“Priestly orders wound their way” (MS IA, g.1; MS IX; Poems [1891]; Works [1903])—According
to
Mary Richardson, on
Thursday, May 16, in
Cassel, the Ruskins witnessed
a celebration of Ascension Day: “we saw a procession pass which consisted of many images of the
Virgin and
Saviour, supported and followed by most of the town people”,
the procession starting “from the church” and winding “all round the town to the church again. Just before it passed many people came out of houses carrying large bundles of grass (dʼherbes)
which they strewed on the road for the procession to walk on”. The family watched the spectacle from inside the hotel,
Mary admitting that the procession was the “first thing of the kind I had ever seen”.
Emerging after the procession had passed, they found the “people on their knees” and “muttering prayers which we neither understood nor heard”
(
Diary of Mary Richardson, 1833, 3–4).
In
1833, Ascension Day did indeed fall on
May 16; however, some details in
Ruskinʼs poem, along with his drawing,
suggest that he may have conflated the
Cassel celebration with a procession of Corpus Christi (or copied an illustration from a printed source),
which is held sixty days after Easter (
June 6 in 1833) to commemorate the real presence of
Christ in the Eucharist.
The canopy, which
Ruskin mentions in his poem and shows in his tailpiece drawing, shelters the sacrament carried in a monstrance by a priest and his attendants.
In
1833,
Frances Trollope described such a procession in
Ostend:
“I rejoiced to find myself, on the
9th of June, in so very Catholic a country;
for the ceremonies by which the
Fête‐Dieu was celebrated
were really splendid, considering the size of the town. The streets were lined with double rows of young straight‐grown fir‐trees;
every house being charged with the expense of purchasing such, and having them stuck in for the occasion.
In the open places of the city, groups of these same slender trees supported wreaths and garlands of flowers,
under which the host was carried in a splendid ark. The Curé, who bore this in his hands,
was himself superbly dressed; and at each corner of the canopy, borne above his head, walked a child of four or five years old,
in fancy costume, that looked as if it had been arranged by a ballet‐master.
Three of them had wings; and the fourth, dressed as an infant
St. John, would have been a beautiful model for a painter.
The procession consisted of all the military in the garrison, a numerous cortège of priests,
with their attendants, and the various associated companies of the town.
But by far the prettiest part of the spectacle consisted of the double row of little girls, elegantly dressed in white,
their heads adorned with wreaths of roses, and long white veils.
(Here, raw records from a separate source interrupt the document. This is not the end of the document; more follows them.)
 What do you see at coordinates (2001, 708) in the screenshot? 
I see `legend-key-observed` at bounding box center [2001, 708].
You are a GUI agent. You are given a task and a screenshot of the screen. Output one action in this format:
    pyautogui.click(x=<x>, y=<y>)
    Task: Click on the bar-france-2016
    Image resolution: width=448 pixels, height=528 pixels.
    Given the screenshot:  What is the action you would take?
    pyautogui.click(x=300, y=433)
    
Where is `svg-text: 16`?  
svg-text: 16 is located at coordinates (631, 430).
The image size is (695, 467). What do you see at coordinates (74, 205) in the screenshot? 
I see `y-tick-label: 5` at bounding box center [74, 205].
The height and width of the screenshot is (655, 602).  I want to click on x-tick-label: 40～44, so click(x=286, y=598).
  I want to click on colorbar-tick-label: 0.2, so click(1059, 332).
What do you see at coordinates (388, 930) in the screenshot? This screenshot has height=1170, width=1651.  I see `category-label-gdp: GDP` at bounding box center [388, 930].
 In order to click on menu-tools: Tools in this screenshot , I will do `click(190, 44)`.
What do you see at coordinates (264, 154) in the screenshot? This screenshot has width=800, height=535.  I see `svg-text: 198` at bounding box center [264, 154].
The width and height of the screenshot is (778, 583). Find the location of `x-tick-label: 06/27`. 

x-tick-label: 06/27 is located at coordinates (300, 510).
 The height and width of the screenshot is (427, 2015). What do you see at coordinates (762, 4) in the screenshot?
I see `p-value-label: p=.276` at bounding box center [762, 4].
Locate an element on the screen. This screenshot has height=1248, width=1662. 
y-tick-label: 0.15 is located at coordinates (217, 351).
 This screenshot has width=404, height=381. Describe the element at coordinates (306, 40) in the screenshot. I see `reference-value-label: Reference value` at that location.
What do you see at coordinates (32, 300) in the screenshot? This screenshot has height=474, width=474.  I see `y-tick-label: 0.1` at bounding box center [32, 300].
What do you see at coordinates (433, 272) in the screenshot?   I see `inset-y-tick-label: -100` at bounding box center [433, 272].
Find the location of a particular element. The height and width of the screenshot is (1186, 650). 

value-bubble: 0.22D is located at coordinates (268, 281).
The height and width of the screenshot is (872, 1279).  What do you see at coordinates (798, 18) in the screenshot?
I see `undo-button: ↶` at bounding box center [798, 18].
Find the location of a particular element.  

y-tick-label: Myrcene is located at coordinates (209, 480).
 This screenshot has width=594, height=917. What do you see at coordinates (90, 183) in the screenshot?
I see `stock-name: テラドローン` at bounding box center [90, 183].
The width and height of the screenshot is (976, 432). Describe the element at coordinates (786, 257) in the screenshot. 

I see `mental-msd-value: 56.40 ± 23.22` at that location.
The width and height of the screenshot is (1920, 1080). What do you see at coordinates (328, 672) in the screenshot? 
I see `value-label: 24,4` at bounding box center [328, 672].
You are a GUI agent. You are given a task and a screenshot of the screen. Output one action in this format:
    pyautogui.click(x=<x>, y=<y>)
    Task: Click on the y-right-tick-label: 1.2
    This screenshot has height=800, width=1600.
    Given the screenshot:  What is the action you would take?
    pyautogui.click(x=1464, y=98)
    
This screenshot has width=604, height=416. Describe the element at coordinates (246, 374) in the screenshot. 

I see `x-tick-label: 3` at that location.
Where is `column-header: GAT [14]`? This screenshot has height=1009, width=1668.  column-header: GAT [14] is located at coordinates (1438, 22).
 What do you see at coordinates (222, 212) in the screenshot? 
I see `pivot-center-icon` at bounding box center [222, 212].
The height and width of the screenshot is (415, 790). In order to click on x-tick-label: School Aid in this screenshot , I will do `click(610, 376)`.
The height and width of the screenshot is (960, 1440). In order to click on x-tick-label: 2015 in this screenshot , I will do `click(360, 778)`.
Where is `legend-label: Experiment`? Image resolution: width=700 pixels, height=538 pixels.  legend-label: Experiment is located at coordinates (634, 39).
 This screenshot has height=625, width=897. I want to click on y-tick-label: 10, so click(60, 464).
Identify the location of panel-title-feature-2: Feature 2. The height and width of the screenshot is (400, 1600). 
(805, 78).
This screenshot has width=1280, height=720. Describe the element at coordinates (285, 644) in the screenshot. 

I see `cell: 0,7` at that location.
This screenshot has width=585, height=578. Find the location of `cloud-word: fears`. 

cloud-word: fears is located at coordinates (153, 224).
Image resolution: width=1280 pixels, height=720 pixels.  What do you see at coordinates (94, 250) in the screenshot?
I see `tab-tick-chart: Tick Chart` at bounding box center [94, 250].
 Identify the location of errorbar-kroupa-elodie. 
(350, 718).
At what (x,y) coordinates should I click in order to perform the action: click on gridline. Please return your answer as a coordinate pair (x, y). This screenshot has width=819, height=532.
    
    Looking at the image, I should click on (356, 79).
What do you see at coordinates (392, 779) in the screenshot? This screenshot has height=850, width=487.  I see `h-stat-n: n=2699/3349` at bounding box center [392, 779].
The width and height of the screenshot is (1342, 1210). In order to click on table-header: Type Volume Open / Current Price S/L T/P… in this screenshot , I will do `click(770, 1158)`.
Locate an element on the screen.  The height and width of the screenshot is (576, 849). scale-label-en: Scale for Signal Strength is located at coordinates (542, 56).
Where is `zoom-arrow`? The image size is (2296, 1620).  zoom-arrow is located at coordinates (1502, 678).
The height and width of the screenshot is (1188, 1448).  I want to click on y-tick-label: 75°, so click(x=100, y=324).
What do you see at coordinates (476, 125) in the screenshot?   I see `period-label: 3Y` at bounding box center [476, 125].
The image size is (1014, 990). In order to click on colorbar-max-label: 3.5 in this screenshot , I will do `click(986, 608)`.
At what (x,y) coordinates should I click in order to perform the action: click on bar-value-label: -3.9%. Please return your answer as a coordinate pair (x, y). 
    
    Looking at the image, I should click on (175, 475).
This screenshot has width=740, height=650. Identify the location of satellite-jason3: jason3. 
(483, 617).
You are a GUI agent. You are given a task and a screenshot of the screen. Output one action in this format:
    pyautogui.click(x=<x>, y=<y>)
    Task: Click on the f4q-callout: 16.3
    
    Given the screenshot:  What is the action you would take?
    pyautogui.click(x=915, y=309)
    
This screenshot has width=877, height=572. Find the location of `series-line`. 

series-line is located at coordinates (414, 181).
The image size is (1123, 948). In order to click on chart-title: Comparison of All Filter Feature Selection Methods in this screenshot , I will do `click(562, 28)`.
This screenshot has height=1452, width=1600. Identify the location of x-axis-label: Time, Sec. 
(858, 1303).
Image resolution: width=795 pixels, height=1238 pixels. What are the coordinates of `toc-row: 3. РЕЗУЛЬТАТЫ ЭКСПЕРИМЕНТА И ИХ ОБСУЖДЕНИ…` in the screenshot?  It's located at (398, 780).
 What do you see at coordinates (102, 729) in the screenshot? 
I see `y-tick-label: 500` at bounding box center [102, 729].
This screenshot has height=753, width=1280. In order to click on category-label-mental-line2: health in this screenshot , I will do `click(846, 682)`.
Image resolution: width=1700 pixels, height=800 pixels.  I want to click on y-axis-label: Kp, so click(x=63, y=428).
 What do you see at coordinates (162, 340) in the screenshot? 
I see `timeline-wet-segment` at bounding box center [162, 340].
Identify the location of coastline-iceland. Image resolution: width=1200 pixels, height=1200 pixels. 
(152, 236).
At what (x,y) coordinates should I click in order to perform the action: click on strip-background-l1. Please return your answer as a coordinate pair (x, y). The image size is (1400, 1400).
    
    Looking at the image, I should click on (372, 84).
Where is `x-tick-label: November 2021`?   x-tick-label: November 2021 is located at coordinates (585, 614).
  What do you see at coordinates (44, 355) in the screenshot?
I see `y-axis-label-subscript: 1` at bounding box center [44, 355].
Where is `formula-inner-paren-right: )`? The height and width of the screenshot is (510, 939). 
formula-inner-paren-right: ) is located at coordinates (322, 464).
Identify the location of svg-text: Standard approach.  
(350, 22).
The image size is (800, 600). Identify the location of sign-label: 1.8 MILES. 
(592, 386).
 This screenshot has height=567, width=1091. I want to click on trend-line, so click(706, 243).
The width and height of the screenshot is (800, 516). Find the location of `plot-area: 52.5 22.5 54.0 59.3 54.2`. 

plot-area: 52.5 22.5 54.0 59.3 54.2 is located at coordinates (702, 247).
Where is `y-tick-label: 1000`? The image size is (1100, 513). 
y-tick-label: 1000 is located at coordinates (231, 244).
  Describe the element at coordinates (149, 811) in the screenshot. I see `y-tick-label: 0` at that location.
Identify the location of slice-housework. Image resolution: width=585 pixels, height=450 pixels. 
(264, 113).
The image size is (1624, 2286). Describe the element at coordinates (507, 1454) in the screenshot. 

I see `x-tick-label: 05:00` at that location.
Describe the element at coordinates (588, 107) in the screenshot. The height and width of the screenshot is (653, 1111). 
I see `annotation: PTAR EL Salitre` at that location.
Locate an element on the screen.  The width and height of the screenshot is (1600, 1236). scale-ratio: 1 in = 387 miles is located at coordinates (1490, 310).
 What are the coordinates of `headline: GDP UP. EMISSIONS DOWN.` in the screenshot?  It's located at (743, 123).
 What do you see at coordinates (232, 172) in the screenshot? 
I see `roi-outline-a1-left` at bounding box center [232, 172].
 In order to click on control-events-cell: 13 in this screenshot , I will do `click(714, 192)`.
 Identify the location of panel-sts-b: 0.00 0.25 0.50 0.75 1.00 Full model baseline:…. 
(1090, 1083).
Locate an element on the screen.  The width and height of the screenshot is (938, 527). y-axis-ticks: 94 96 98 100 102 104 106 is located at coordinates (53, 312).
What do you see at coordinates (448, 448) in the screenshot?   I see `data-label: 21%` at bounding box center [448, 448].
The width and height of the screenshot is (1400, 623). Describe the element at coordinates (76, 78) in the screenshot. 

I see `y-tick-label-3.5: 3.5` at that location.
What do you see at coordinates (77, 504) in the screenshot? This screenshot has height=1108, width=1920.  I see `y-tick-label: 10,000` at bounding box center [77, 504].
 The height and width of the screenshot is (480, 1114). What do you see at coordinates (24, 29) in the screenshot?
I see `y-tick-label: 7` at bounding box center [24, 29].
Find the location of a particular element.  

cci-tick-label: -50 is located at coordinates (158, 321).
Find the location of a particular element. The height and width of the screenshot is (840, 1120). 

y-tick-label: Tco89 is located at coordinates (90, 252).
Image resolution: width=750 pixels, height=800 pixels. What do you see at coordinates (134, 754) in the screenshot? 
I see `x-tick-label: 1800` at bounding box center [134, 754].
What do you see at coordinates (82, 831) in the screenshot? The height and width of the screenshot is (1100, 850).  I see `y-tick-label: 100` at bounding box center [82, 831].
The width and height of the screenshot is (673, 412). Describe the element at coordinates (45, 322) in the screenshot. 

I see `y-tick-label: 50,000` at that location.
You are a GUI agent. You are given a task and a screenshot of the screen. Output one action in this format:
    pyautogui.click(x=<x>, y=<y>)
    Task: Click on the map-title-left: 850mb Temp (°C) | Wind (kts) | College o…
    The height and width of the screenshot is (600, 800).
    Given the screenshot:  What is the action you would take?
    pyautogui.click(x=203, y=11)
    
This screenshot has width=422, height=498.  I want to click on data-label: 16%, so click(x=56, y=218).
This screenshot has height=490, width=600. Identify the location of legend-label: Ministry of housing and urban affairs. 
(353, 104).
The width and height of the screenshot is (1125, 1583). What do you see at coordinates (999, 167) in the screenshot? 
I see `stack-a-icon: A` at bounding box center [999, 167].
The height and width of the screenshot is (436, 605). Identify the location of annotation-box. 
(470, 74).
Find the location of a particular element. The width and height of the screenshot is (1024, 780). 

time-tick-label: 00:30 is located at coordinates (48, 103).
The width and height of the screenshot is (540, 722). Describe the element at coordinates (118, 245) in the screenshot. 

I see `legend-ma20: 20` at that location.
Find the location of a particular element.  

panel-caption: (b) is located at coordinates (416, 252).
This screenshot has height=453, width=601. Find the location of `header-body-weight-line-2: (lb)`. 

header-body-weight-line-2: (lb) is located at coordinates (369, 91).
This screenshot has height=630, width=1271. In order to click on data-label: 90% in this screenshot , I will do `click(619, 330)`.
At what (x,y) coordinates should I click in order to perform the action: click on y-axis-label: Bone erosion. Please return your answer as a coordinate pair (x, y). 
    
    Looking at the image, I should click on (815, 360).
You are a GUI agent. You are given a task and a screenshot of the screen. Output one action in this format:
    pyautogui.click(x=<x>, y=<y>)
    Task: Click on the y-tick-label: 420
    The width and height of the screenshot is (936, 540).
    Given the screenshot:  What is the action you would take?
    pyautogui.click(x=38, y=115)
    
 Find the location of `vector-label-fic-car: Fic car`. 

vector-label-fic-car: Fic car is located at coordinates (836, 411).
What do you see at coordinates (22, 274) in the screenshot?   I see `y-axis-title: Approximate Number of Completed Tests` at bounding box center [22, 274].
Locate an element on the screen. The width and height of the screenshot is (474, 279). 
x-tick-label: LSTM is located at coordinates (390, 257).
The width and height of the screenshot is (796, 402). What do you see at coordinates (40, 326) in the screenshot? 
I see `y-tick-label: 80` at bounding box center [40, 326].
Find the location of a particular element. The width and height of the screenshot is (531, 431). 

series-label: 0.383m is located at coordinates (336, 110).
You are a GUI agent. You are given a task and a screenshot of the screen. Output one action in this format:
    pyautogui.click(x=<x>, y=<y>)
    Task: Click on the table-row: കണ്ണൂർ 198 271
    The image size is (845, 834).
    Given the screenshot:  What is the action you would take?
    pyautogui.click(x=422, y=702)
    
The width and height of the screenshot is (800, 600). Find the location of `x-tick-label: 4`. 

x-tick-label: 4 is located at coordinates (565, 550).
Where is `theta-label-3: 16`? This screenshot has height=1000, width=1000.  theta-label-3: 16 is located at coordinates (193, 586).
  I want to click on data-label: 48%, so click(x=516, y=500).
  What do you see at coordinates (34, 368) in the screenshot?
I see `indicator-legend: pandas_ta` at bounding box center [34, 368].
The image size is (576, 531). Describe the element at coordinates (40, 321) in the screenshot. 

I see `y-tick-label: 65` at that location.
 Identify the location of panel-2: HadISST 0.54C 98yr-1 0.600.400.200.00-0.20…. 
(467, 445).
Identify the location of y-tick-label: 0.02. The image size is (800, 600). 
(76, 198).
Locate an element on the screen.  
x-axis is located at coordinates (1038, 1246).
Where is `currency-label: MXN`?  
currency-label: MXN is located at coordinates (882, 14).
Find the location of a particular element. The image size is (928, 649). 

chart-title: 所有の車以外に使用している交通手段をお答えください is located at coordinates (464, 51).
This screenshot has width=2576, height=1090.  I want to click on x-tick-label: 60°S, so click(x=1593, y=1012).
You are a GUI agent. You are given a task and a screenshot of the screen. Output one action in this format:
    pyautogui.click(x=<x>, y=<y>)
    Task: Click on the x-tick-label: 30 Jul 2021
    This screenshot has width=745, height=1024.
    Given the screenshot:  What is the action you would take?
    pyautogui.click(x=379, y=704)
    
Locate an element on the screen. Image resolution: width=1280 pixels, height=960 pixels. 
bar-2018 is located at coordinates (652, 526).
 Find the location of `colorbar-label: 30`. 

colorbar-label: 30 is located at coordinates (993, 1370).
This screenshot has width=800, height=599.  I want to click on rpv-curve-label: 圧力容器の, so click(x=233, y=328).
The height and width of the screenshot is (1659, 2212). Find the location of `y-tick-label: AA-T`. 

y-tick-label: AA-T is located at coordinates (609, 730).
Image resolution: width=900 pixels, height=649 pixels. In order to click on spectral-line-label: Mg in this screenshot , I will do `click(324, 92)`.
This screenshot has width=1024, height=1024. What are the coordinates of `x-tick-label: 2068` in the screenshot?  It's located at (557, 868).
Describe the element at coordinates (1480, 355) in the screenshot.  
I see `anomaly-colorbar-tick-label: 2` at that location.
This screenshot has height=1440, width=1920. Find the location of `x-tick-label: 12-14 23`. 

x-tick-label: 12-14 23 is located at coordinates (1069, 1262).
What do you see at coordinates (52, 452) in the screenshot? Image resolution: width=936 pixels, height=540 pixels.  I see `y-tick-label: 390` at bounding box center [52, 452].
Above two hundred of these pretty creatures,
looking all smiles and gladness, followed the host; and when the procession paused,
while the awful symbol was laid on the altar of the different
reposoirs prepared to receive it,
they, as well as the assembled multitude who followed them, prostrated themselves upon the ground before it.
The children all visited the Curé in his sacristy as soon as the ceremony was over,
and each received from him a little
cornet of
bonbons”
(
Trollope,Belgium and Western Germany in 1833, 1:14–16).
On
6 June 1833, the Ruskins were in
Karlsruhe,
where
Mary found the “churches too like a theater”, and they traveled onward to
Baden‐Baden,
where a fête was in progress (
Diary of Mary Richardson, 1833, 32–33).